# EXERCISE
Arrange the lines below as a Markdown table with the columns No. and Line, numbering each row and skipping blank lines. Leave the pictures out.

## START

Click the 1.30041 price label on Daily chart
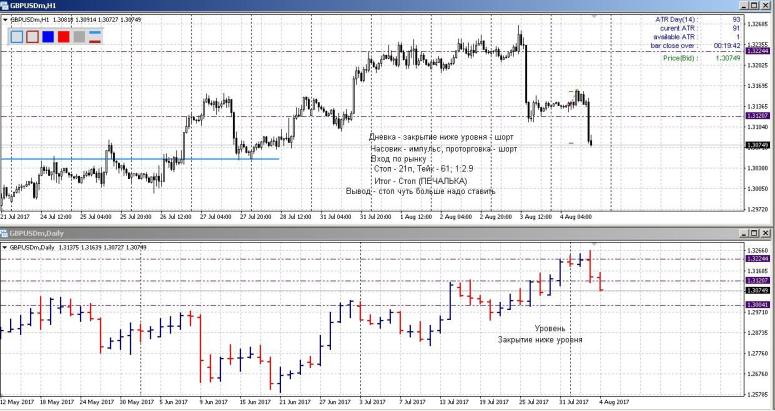775x411 pixels. (x=757, y=304)
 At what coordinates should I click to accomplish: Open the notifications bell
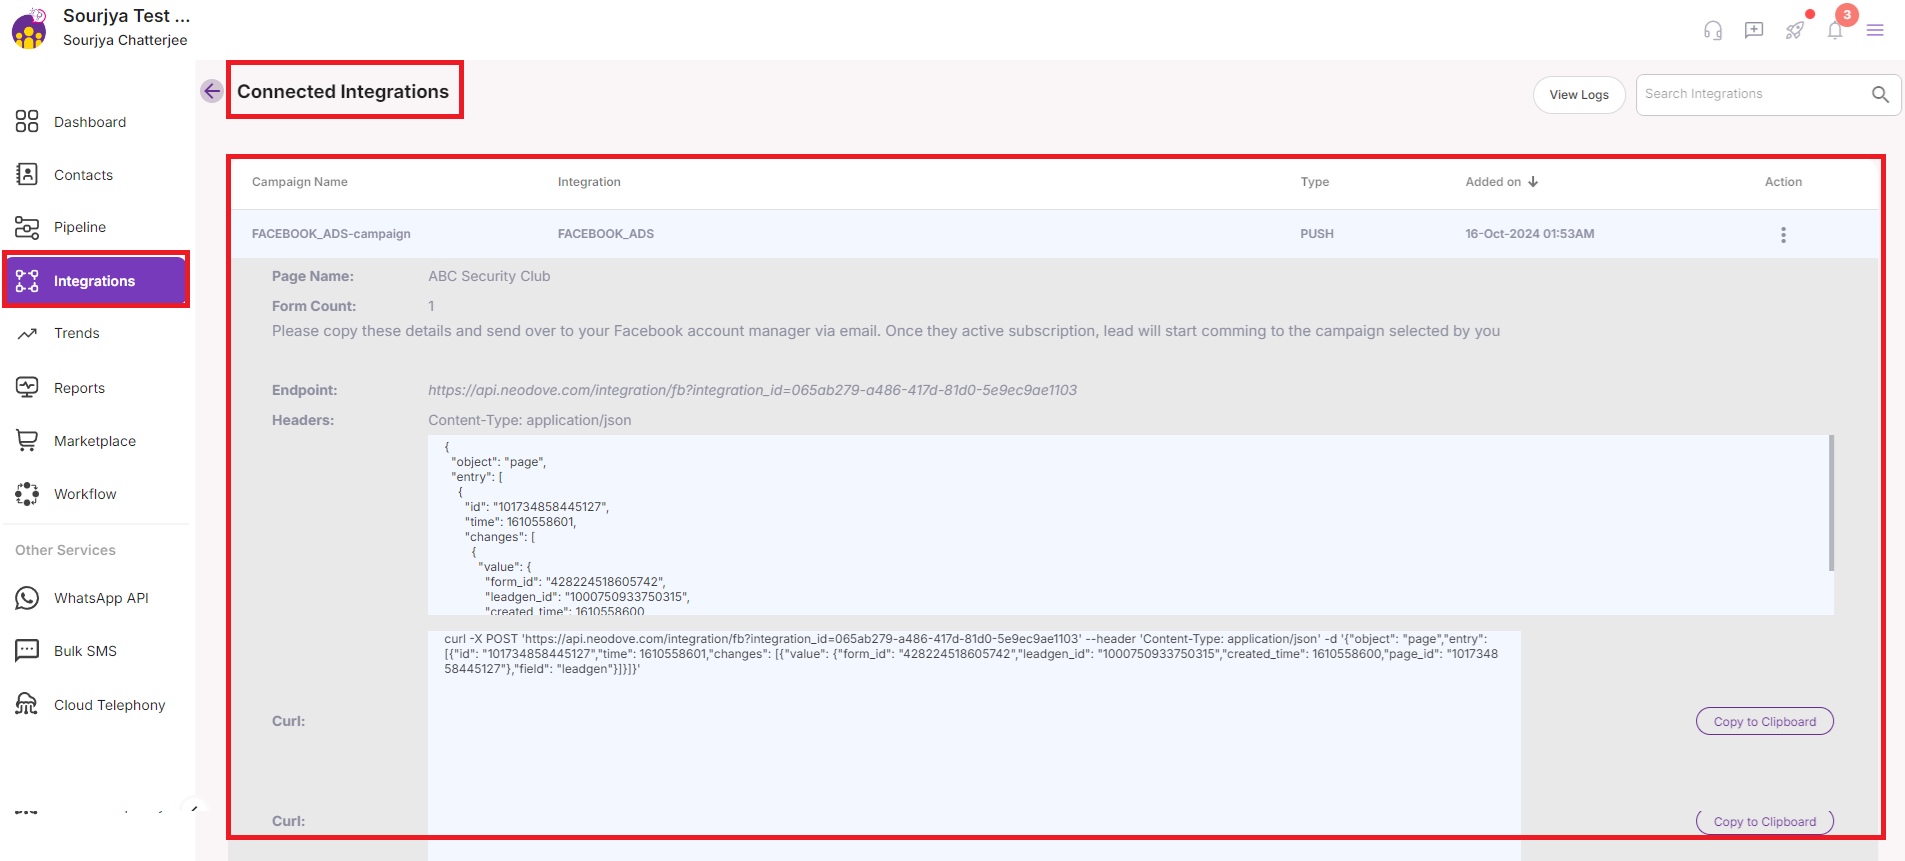[x=1835, y=30]
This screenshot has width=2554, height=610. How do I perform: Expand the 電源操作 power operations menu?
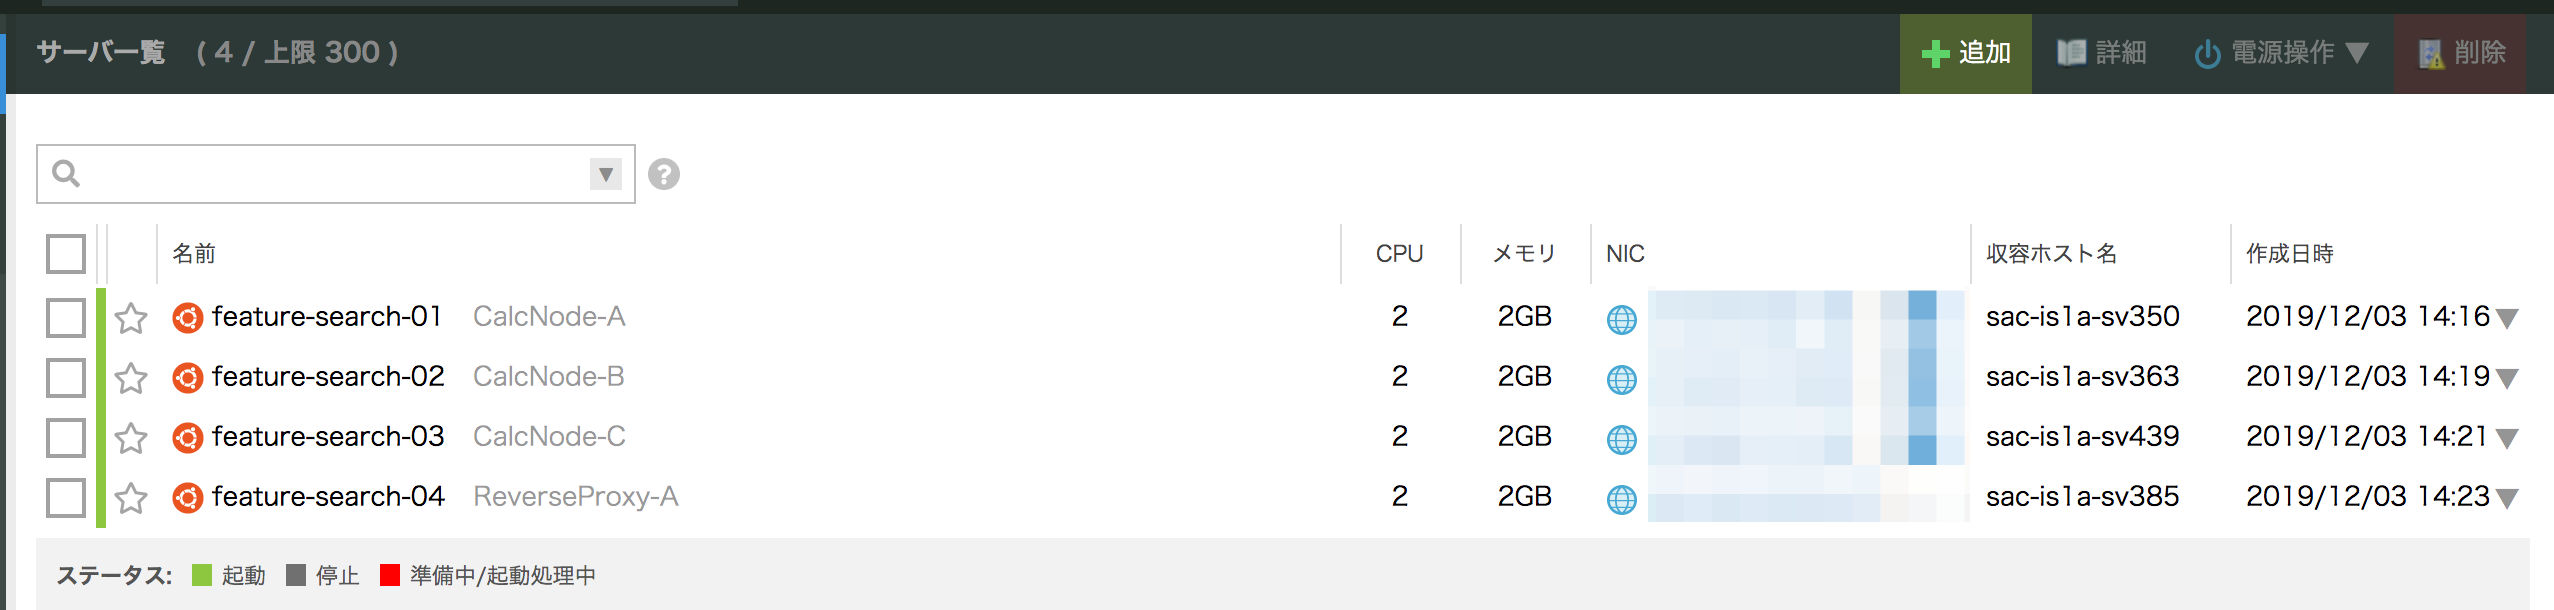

## END

# SOLVED EXERCISE
| No. | Line |
|---|---|
| 1 | Click the 1.30041 price label on Daily chart |
| 2 | 775x411 pixels. (x=757, y=304) |
| 3 |  At what coordinates should I click to accomplish: Open the notifications bell |
| 4 | [x=1835, y=30] |
| 5 | This screenshot has width=2554, height=610. How do I perform: Expand the 電源操作 power operations menu? |